Copy out the entries below precisely; nothing is to be omitted.

Dataset records:
- Opening Delimiter -
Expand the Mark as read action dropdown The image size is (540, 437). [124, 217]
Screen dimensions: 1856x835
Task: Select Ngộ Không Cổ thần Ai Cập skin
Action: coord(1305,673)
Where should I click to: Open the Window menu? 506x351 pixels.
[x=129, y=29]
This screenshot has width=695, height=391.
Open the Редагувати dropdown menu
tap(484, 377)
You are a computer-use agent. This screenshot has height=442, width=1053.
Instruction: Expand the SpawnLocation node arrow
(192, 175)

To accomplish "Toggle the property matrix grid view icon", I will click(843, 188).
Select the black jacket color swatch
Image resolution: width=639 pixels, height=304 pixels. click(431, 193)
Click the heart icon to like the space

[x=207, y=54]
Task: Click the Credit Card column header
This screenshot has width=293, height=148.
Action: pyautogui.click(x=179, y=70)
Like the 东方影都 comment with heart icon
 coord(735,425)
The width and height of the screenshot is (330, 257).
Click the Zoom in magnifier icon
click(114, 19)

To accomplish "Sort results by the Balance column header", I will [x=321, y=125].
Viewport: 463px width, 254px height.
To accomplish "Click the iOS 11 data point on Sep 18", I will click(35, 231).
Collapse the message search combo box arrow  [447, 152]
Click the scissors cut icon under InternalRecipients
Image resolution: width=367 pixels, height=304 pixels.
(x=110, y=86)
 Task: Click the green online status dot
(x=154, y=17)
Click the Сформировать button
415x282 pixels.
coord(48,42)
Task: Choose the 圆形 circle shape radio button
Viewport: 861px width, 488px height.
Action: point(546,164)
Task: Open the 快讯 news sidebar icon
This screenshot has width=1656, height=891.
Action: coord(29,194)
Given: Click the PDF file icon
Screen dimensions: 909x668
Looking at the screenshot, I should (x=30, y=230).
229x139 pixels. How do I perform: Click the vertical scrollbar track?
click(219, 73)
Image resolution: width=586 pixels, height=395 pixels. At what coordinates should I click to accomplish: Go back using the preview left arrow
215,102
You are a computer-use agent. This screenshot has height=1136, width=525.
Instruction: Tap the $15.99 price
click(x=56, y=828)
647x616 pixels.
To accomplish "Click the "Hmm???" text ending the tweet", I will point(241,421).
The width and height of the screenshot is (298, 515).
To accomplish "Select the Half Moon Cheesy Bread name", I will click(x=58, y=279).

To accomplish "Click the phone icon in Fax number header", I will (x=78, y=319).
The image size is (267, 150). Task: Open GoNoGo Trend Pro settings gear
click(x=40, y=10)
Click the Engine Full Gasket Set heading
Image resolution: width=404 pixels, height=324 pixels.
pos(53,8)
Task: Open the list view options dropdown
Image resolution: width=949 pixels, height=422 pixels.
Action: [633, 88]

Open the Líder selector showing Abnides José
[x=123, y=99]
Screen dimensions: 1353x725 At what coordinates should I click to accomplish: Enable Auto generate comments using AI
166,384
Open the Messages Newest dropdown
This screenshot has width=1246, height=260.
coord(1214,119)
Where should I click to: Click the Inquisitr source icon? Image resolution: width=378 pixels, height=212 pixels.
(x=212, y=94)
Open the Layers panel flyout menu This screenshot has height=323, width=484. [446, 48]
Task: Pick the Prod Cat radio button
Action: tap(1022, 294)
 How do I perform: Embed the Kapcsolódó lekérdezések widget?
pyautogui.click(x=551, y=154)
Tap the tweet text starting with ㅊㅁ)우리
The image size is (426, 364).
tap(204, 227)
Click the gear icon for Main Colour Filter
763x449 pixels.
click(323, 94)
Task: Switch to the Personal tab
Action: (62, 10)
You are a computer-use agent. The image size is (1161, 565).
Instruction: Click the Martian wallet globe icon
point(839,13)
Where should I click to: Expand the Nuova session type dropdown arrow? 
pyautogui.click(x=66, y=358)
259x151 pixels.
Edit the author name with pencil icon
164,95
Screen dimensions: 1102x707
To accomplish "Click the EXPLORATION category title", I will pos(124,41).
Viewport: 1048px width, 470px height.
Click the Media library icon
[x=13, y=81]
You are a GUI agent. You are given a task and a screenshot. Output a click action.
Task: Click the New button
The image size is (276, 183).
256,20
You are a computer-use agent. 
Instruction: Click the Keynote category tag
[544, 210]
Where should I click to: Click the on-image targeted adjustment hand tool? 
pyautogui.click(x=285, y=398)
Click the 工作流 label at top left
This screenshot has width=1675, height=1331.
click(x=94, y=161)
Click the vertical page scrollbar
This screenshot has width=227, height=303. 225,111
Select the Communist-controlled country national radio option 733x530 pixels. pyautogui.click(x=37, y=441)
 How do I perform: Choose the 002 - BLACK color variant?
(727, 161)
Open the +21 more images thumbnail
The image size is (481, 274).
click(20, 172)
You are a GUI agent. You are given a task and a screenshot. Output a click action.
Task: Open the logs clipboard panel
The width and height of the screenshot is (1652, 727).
- Closing Delimiter -
* _RESPONSE TO THE TASK_
Expand the Mark as read action dropdown The image size is (540, 437). [124, 217]
Screen dimensions: 1856x835
Task: Select Ngộ Không Cổ thần Ai Cập skin
Action: coord(1305,673)
Where should I click to: Open the Window menu? 506x351 pixels.
[x=129, y=29]
This screenshot has width=695, height=391.
Open the Редагувати dropdown menu
tap(484, 377)
You are a computer-use agent. This screenshot has height=442, width=1053.
Instruction: Expand the SpawnLocation node arrow
(192, 175)

To accomplish "Toggle the property matrix grid view icon", I will click(843, 188).
Select the black jacket color swatch
Image resolution: width=639 pixels, height=304 pixels. click(431, 193)
Click the heart icon to like the space

[x=207, y=54]
Task: Click the Credit Card column header
This screenshot has width=293, height=148.
Action: pyautogui.click(x=179, y=70)
Like the 东方影都 comment with heart icon
 coord(735,425)
The width and height of the screenshot is (330, 257).
Click the Zoom in magnifier icon
click(114, 19)

To accomplish "Sort results by the Balance column header", I will [x=321, y=125].
Viewport: 463px width, 254px height.
To accomplish "Click the iOS 11 data point on Sep 18", I will click(35, 231).
Collapse the message search combo box arrow  [447, 152]
Click the scissors cut icon under InternalRecipients
Image resolution: width=367 pixels, height=304 pixels.
(x=110, y=86)
 Task: Click the green online status dot
(x=154, y=17)
Click the Сформировать button
415x282 pixels.
coord(48,42)
Task: Choose the 圆形 circle shape radio button
Viewport: 861px width, 488px height.
Action: point(546,164)
Task: Open the 快讯 news sidebar icon
This screenshot has width=1656, height=891.
Action: coord(29,194)
Given: Click the PDF file icon
Screen dimensions: 909x668
Looking at the screenshot, I should (x=30, y=230).
229x139 pixels. How do I perform: Click the vertical scrollbar track?
click(219, 73)
Image resolution: width=586 pixels, height=395 pixels. At what coordinates should I click to accomplish: Go back using the preview left arrow
215,102
You are a computer-use agent. This screenshot has height=1136, width=525.
Instruction: Tap the $15.99 price
click(x=56, y=828)
647x616 pixels.
To accomplish "Click the "Hmm???" text ending the tweet", I will point(241,421).
The width and height of the screenshot is (298, 515).
To accomplish "Select the Half Moon Cheesy Bread name", I will click(x=58, y=279).

To accomplish "Click the phone icon in Fax number header", I will (x=78, y=319).
The image size is (267, 150). Task: Open GoNoGo Trend Pro settings gear
click(x=40, y=10)
Click the Engine Full Gasket Set heading
Image resolution: width=404 pixels, height=324 pixels.
pos(53,8)
Task: Open the list view options dropdown
Image resolution: width=949 pixels, height=422 pixels.
Action: [633, 88]

Open the Líder selector showing Abnides José
[x=123, y=99]
Screen dimensions: 1353x725 At what coordinates should I click to accomplish: Enable Auto generate comments using AI
166,384
Open the Messages Newest dropdown
This screenshot has width=1246, height=260.
coord(1214,119)
Where should I click to: Click the Inquisitr source icon? Image resolution: width=378 pixels, height=212 pixels.
(x=212, y=94)
Open the Layers panel flyout menu This screenshot has height=323, width=484. [446, 48]
Task: Pick the Prod Cat radio button
Action: tap(1022, 294)
 How do I perform: Embed the Kapcsolódó lekérdezések widget?
pyautogui.click(x=551, y=154)
Tap the tweet text starting with ㅊㅁ)우리
The image size is (426, 364).
tap(204, 227)
Click the gear icon for Main Colour Filter
763x449 pixels.
click(323, 94)
Task: Switch to the Personal tab
Action: (62, 10)
You are a computer-use agent. The image size is (1161, 565).
Instruction: Click the Martian wallet globe icon
point(839,13)
Where should I click to: Expand the Nuova session type dropdown arrow? 
pyautogui.click(x=66, y=358)
259x151 pixels.
Edit the author name with pencil icon
164,95
Screen dimensions: 1102x707
To accomplish "Click the EXPLORATION category title", I will pos(124,41).
Viewport: 1048px width, 470px height.
Click the Media library icon
[x=13, y=81]
You are a GUI agent. You are given a task and a screenshot. Output a click action.
Task: Click the New button
The image size is (276, 183).
256,20
You are a computer-use agent. 
Instruction: Click the Keynote category tag
[544, 210]
Where should I click to: Click the on-image targeted adjustment hand tool? 
pyautogui.click(x=285, y=398)
Click the 工作流 label at top left
This screenshot has width=1675, height=1331.
click(x=94, y=161)
Click the vertical page scrollbar
This screenshot has width=227, height=303. 225,111
Select the Communist-controlled country national radio option 733x530 pixels. pyautogui.click(x=37, y=441)
 How do I perform: Choose the 002 - BLACK color variant?
(727, 161)
Open the +21 more images thumbnail
The image size is (481, 274).
click(20, 172)
You are a GUI agent. You are given a task and a screenshot. Output a click action.
Task: Open the logs clipboard panel
The width and height of the screenshot is (1652, 727).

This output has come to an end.